# [Stored entries]
* * * * *
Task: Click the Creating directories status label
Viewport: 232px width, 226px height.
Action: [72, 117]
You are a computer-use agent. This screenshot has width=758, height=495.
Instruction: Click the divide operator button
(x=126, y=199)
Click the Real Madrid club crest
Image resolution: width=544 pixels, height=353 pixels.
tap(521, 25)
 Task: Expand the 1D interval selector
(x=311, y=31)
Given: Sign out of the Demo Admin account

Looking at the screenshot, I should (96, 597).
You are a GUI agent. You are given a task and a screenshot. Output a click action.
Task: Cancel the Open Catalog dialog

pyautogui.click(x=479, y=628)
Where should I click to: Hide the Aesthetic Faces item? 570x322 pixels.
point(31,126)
* * * * *
# [Exercise requirements]
Exactly as written, please reproduce the lines from the first line of the data to the line containing "You are a computer-use", inclusive, and nothing else.

# [Result below]
Task: Click the Creating directories status label
Viewport: 232px width, 226px height.
Action: [72, 117]
You are a computer-use agent. This screenshot has width=758, height=495.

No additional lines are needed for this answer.